Technical requirements:

  • Deep understanding of asynchronous code and the observable pattern in JavaScript
  • Experience using the browser's dev tools for debugging, profiling, performance evaluation, etc.
  • Knowledge of code chunking strategies
  • Experience writing unit tests and component tests
  • Experience with version control systems (Git, Github, etc.)
  • Continuous integration and deployment using Jenkins
  • Knowledge of common UI/UX design patterns and ability to use them accordingly
  • Knowledge of Google's Material Design spec

Required skills:

  • TypeScript, JavaScript (ES6), React, Redux, NodeJS
  • REST, WebSocket API

Nice to have skills:

  • ThreeJS, D3, Python, C++
  • Docker, OpenShift, CI/CD, Webpack, Bash

Monday, February 18, 2019

Nvidia releases OptiX 6.0 with support for hardware accelerated ray tracing

Nvidia recently released a new version of Optix, which finally adds support for the much hyped RTX cores on the Turing GPUs (RTX 2080, Quadro RTX 8000 etc), which provide hardware acceleration for ray-BVH and ray-triangle intersections.

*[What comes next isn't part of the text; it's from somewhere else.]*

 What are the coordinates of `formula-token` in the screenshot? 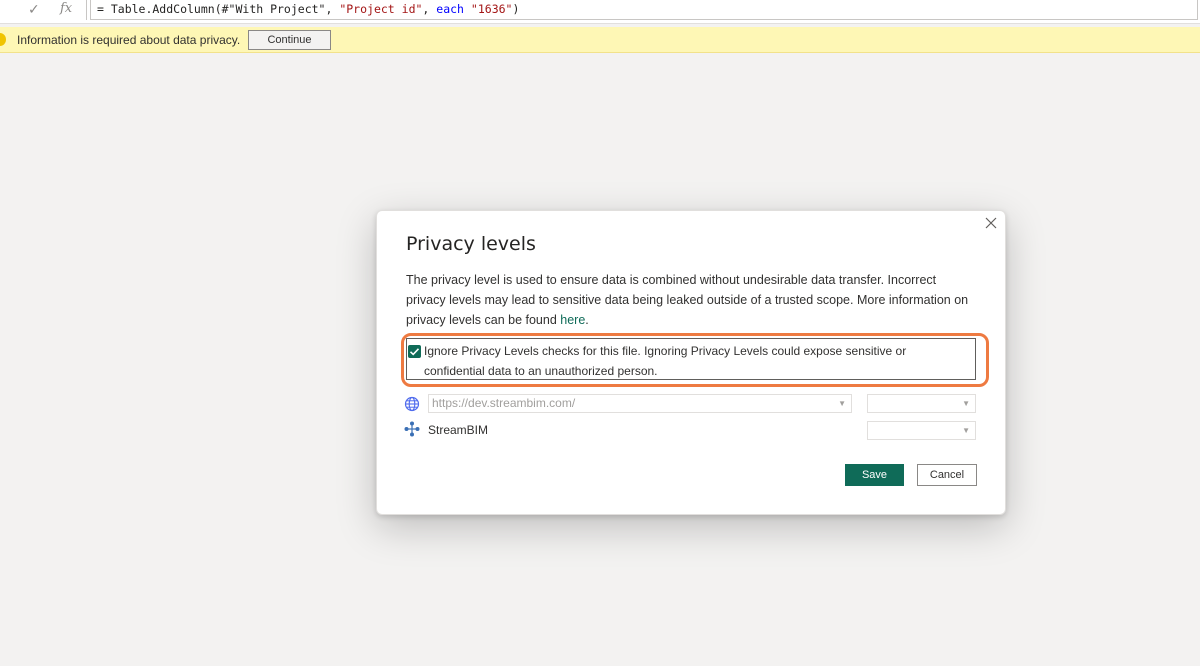 It's located at (468, 9).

First results are quite promising. One user reports a speedup between 4x and 5x when using the RTX cores (compared to not using them). Another interesting revelation is that the speedup gets larger with higher scene complexity (geometry-wise, not shading-wise): 


As a consequence, the Turing cards can render up to 10x faster in some scenes than the previous generation of Geforce cards, i.e. Pascal (GTX 1080), which is in fact two generations old if you take the Volta architecture into account (Volta was already a huge step up from Pascal in terms of rendering speed, so for Nvidia's sake it's better to compare Turing with Pascal).

This post will be updated with more Optix benchmark numbers as they become available.